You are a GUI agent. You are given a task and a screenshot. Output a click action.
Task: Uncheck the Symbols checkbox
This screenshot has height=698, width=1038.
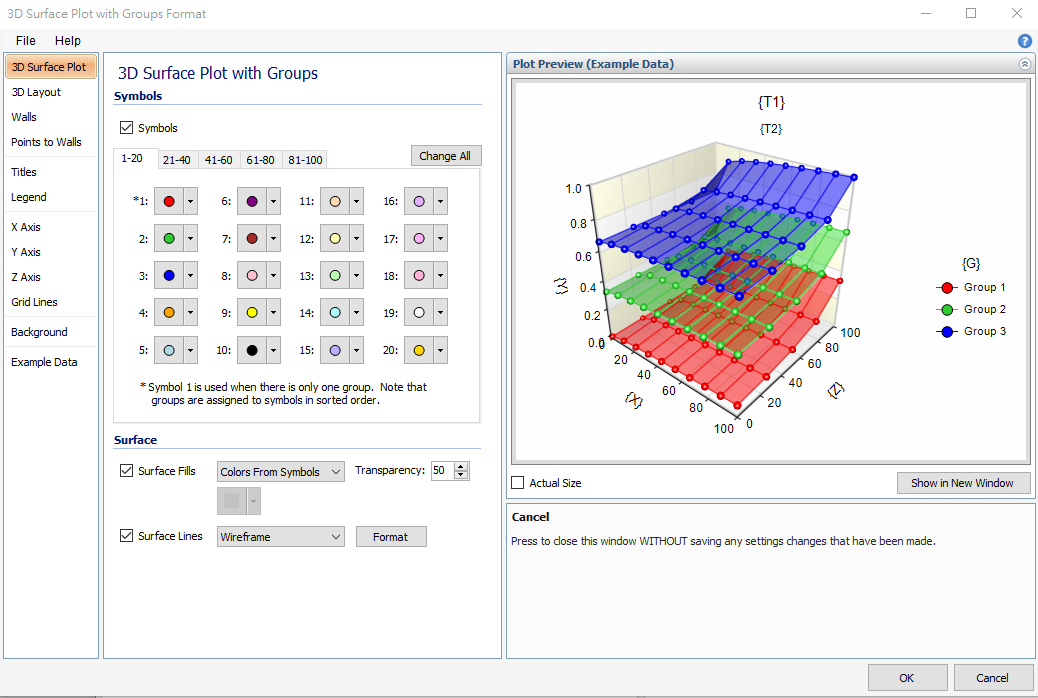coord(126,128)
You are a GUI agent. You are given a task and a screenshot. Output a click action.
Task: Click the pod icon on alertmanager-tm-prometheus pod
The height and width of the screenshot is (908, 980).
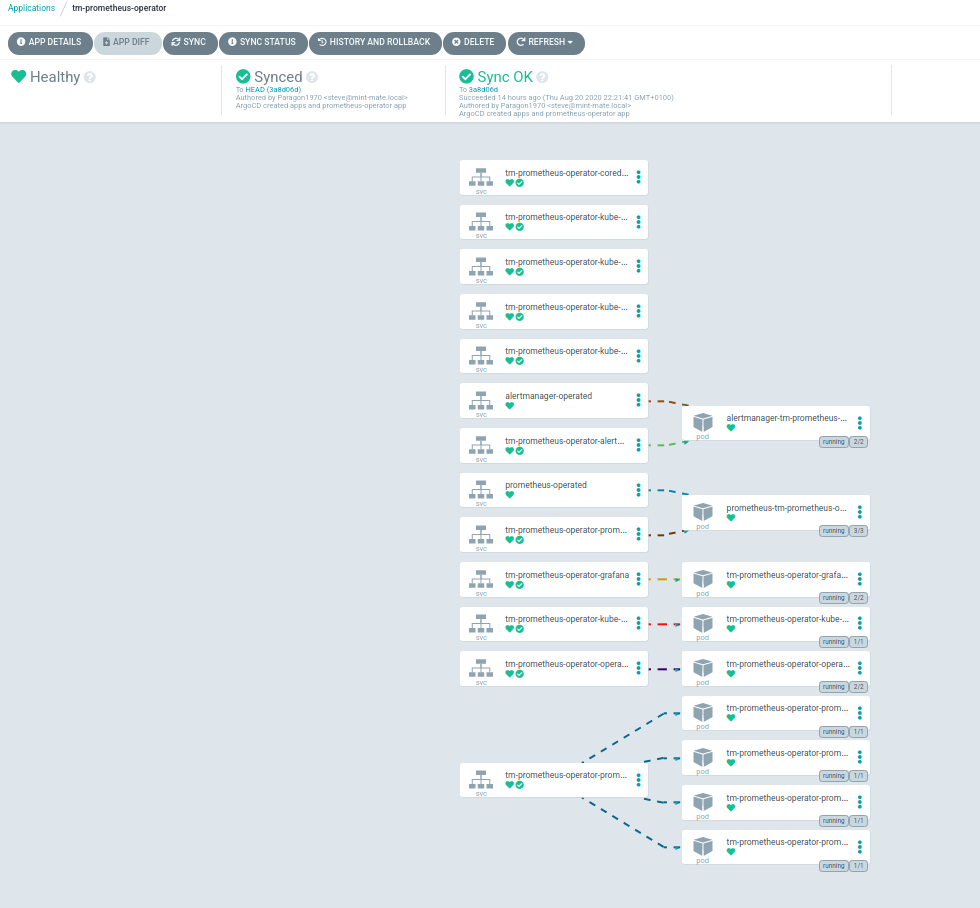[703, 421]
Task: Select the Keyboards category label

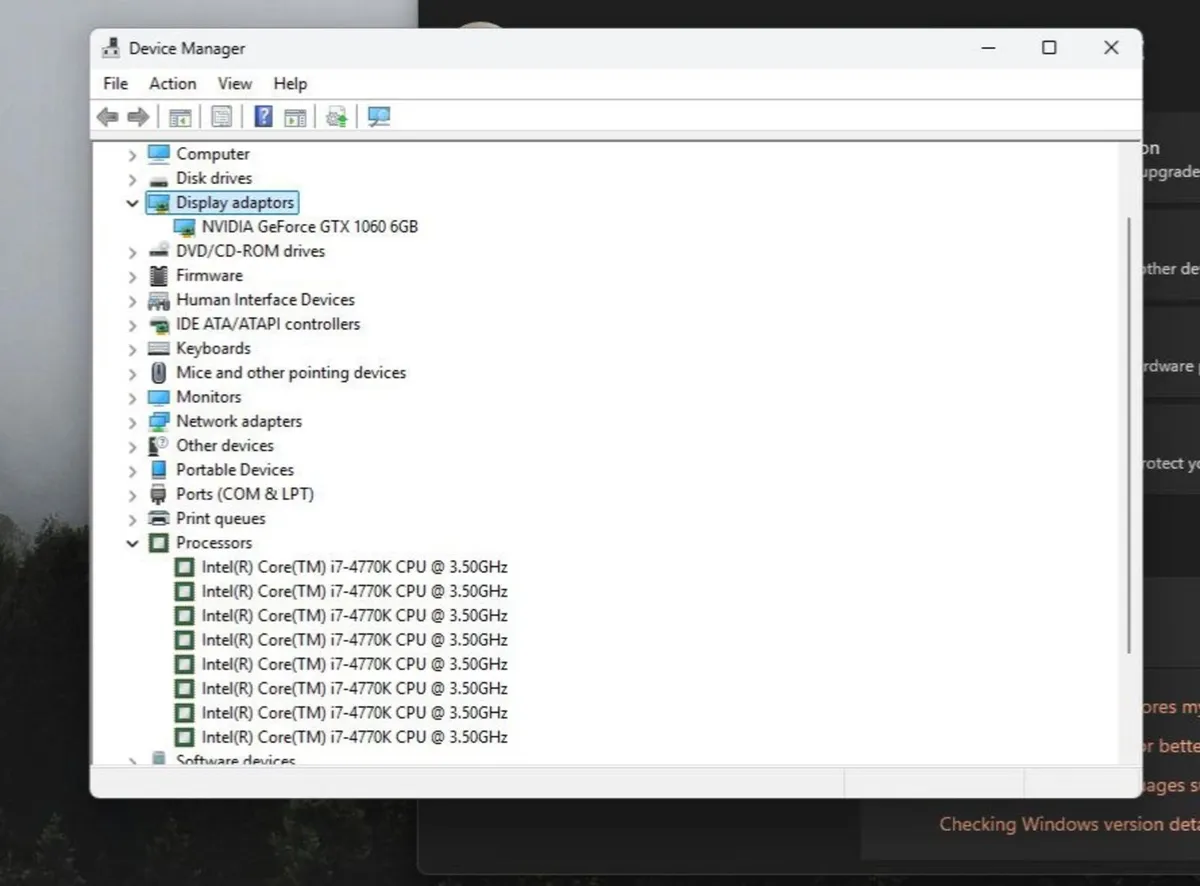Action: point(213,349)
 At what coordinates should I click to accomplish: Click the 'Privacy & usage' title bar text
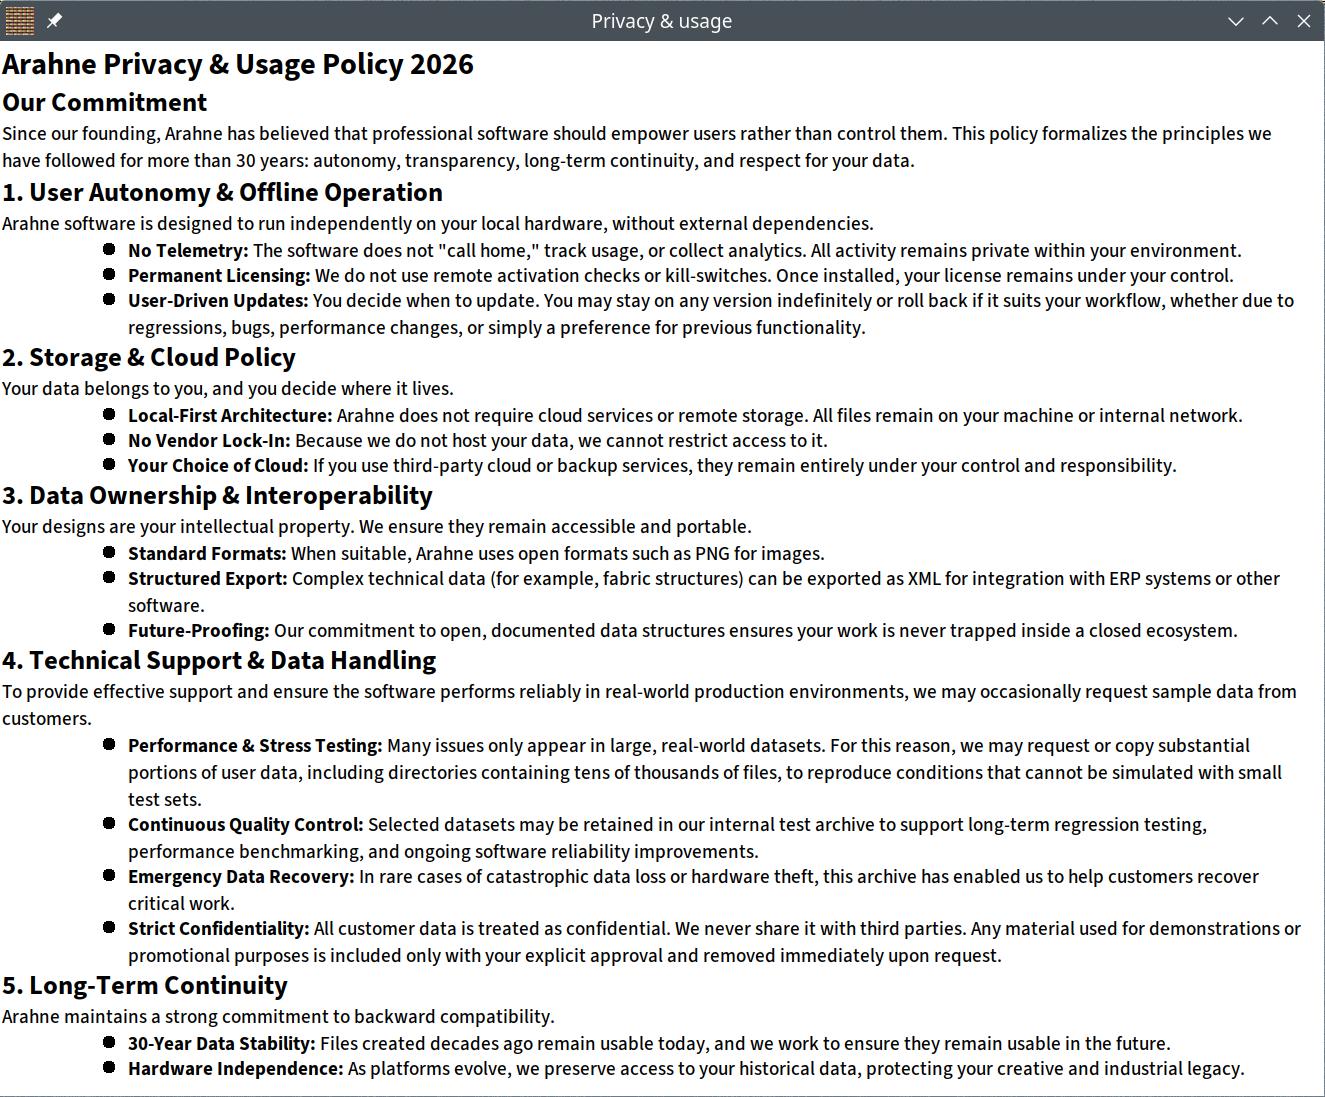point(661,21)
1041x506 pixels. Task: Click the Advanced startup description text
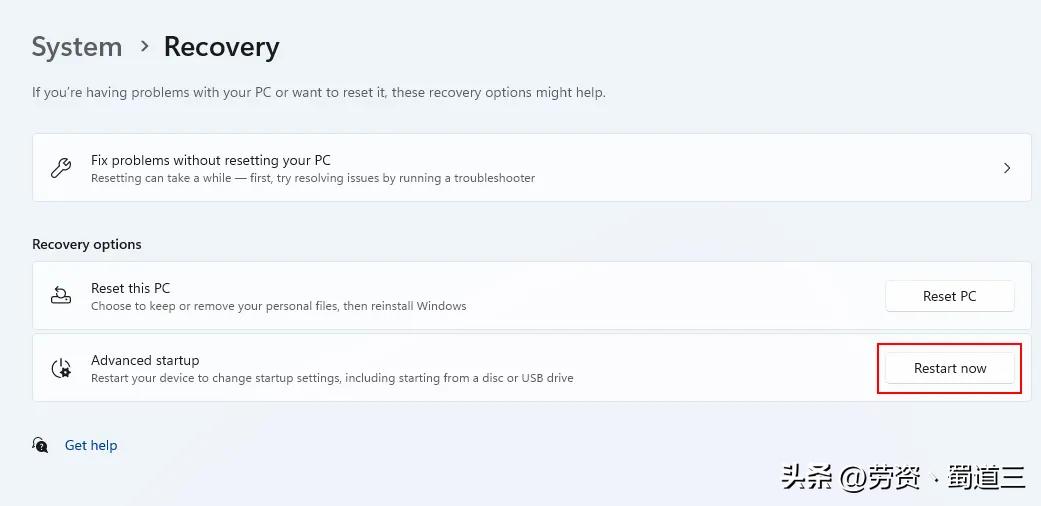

> **PROMPT**: Each entry should be repeated exactly as it appears; the pictures stay out.

> **SOLUTION**:
You are a GUI agent. You are given a task and a screenshot. Output a click action.
Task: Uncheck the Symbols checkbox
This screenshot has height=698, width=1038.
coord(126,128)
You are a GUI agent. You are given a task and a screenshot. Output a click action.
Task: Click the pod icon on alertmanager-tm-prometheus pod
The height and width of the screenshot is (908, 980).
[703, 421]
Task: Select the Keyboards category label

Action: point(213,349)
 At what coordinates should I click to accomplish: Click the 'Privacy & usage' title bar text
point(661,21)
1041x506 pixels. Task: Click the Advanced startup description text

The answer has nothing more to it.